Some other flora that I have identified since last time:
– Goldenrod, growing copiously in the grasses around the pond’s edge
– True forget-me-not, interspersed occasionally in the pond grasses
– Mugwort, the dominating flora around the pond’s edge
– Arrowhead, in the shallows
– White pine, dominates the southern edge of the pond
There were several species of maple which I could not match to anything in the Audobon guide. With some more time I can most likely attribute them as well; perhaps deeper into the fall the color-changing foliage will provide some more answers. There was also a very tall (8-10’) grass or weed that had grown taller since my last visit that I was unable to find in the Audobon guide. It has bursts of small fluffy buds coming out at the top in clumps of three, with some errant grassy shoots all the way up the main stalk. Perhaps the internet will yield some results.
I was more aware today, also, of the topography surrounding Wall’s Pond. The pond itself is a mere football field away from the foot of Stone Hill, the major topographical landmark in the area, and one of the more prominent lookout spots in a town full of prominent lookout spots. The water level pond sits about 15 feet lower than the elevation of the parking lot (more or less even with the bottom of Stone Hill) and this makes for a rather steep embankment that runs all along the southern edge of the pond and about halfway up the western side.

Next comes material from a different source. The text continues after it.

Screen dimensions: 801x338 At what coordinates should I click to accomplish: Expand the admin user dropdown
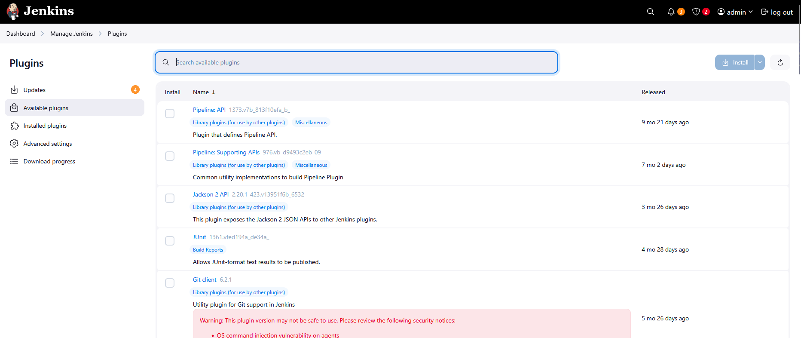[x=735, y=12]
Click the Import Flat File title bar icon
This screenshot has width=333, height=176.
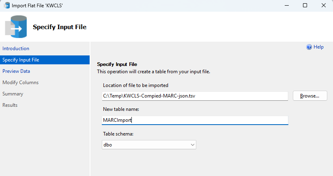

The eastern edge of the pond, however, sports a much more gently sloping embankment that rises from the water’s edge about 5 feet (over a run of more than 30 feet) leveling off in the field that stretches around the eastern and northern sides of the pond. This slope continues around to the north, where, past the large maple and the bench, the pond-side field has it’s highest elevation – about even with the parking lot. To the east of this point, about 30 or 40 feet, is a downhill slope that culminates in the low point of the field, a trough, running about 100 feet from north to south and maybe 50 feet east to west, that about 5 feet lower in elevation than the water level of the pond. In terms of bodies of water, my experience has been exclusive to the inlets and harbors of Cape Cod, all tidal areas where even low points and hollows set well back from the beach hold a little water at high tide. It thus perplexes me that this point, which sets well below the water level of a sizeable pond just yards away, should not have standing water all the time. But, this is very clearly a different place with a different topography and I’m excited to get to know it even better.